▸ **WORK ORDER**
Each entry is to be output as written, so that none is missing.

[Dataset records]
--- --- ---

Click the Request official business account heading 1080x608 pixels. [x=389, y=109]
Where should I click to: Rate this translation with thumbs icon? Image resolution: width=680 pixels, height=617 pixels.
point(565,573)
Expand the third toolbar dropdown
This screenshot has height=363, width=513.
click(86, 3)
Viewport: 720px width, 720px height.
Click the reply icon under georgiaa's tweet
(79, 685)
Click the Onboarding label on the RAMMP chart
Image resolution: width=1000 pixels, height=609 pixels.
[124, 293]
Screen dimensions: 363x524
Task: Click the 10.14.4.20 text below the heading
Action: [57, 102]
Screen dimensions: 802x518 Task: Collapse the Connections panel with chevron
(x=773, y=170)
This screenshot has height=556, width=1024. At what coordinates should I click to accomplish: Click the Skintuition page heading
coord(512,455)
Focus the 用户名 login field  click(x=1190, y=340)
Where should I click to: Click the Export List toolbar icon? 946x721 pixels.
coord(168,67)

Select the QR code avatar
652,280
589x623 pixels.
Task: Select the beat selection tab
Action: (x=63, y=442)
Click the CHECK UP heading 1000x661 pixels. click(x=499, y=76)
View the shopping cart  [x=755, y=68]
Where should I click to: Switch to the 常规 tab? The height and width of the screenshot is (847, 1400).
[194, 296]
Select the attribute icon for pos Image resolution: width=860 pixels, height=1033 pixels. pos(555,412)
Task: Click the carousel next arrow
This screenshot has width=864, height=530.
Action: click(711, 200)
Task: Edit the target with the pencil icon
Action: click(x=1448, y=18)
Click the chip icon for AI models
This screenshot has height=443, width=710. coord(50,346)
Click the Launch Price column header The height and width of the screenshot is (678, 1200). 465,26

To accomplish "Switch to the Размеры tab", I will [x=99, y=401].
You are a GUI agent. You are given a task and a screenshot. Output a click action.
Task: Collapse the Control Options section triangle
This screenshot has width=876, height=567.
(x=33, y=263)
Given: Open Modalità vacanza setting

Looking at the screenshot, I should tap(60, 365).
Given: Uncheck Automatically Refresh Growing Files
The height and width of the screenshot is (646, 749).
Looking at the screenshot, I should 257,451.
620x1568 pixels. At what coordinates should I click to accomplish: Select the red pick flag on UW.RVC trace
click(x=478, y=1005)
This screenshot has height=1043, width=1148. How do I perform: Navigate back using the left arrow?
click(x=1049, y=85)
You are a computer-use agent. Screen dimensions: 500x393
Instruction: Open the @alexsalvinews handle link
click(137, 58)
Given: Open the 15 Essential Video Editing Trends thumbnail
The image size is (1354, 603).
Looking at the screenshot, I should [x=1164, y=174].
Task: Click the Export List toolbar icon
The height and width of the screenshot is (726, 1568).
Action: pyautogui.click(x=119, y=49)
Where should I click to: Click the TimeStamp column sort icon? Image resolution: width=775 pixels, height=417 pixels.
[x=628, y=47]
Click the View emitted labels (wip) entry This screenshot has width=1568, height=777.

--- --- ---

▸ **SOLUTION TO THIS PROBLEM**
Click the Request official business account heading 1080x608 pixels. [x=389, y=109]
Where should I click to: Rate this translation with thumbs icon? Image resolution: width=680 pixels, height=617 pixels.
point(565,573)
Expand the third toolbar dropdown
This screenshot has height=363, width=513.
click(86, 3)
Viewport: 720px width, 720px height.
Click the reply icon under georgiaa's tweet
(79, 685)
Click the Onboarding label on the RAMMP chart
Image resolution: width=1000 pixels, height=609 pixels.
[124, 293]
Screen dimensions: 363x524
Task: Click the 10.14.4.20 text below the heading
Action: [57, 102]
Screen dimensions: 802x518 Task: Collapse the Connections panel with chevron
(x=773, y=170)
This screenshot has height=556, width=1024. At what coordinates should I click to accomplish: Click the Skintuition page heading
coord(512,455)
Focus the 用户名 login field  click(x=1190, y=340)
Where should I click to: Click the Export List toolbar icon? 946x721 pixels.
coord(168,67)

Select the QR code avatar
652,280
589x623 pixels.
Task: Select the beat selection tab
Action: (x=63, y=442)
Click the CHECK UP heading 1000x661 pixels. click(x=499, y=76)
View the shopping cart  [x=755, y=68]
Where should I click to: Switch to the 常规 tab? The height and width of the screenshot is (847, 1400).
[194, 296]
Select the attribute icon for pos Image resolution: width=860 pixels, height=1033 pixels. pos(555,412)
Task: Click the carousel next arrow
This screenshot has width=864, height=530.
Action: click(711, 200)
Task: Edit the target with the pencil icon
Action: click(x=1448, y=18)
Click the chip icon for AI models
This screenshot has height=443, width=710. coord(50,346)
Click the Launch Price column header The height and width of the screenshot is (678, 1200). 465,26

To accomplish "Switch to the Размеры tab", I will [x=99, y=401].
You are a GUI agent. You are given a task and a screenshot. Output a click action.
Task: Collapse the Control Options section triangle
This screenshot has width=876, height=567.
(x=33, y=263)
Given: Open Modalità vacanza setting

Looking at the screenshot, I should tap(60, 365).
Given: Uncheck Automatically Refresh Growing Files
The height and width of the screenshot is (646, 749).
Looking at the screenshot, I should 257,451.
620x1568 pixels. At what coordinates should I click to accomplish: Select the red pick flag on UW.RVC trace
click(x=478, y=1005)
This screenshot has height=1043, width=1148. How do I perform: Navigate back using the left arrow?
click(x=1049, y=85)
You are a computer-use agent. Screen dimensions: 500x393
Instruction: Open the @alexsalvinews handle link
click(137, 58)
Given: Open the 15 Essential Video Editing Trends thumbnail
The image size is (1354, 603).
Looking at the screenshot, I should [x=1164, y=174].
Task: Click the Export List toolbar icon
The height and width of the screenshot is (726, 1568).
Action: pyautogui.click(x=119, y=49)
Where should I click to: Click the TimeStamp column sort icon? Image resolution: width=775 pixels, height=417 pixels.
[x=628, y=47]
Click the View emitted labels (wip) entry This screenshot has width=1568, height=777.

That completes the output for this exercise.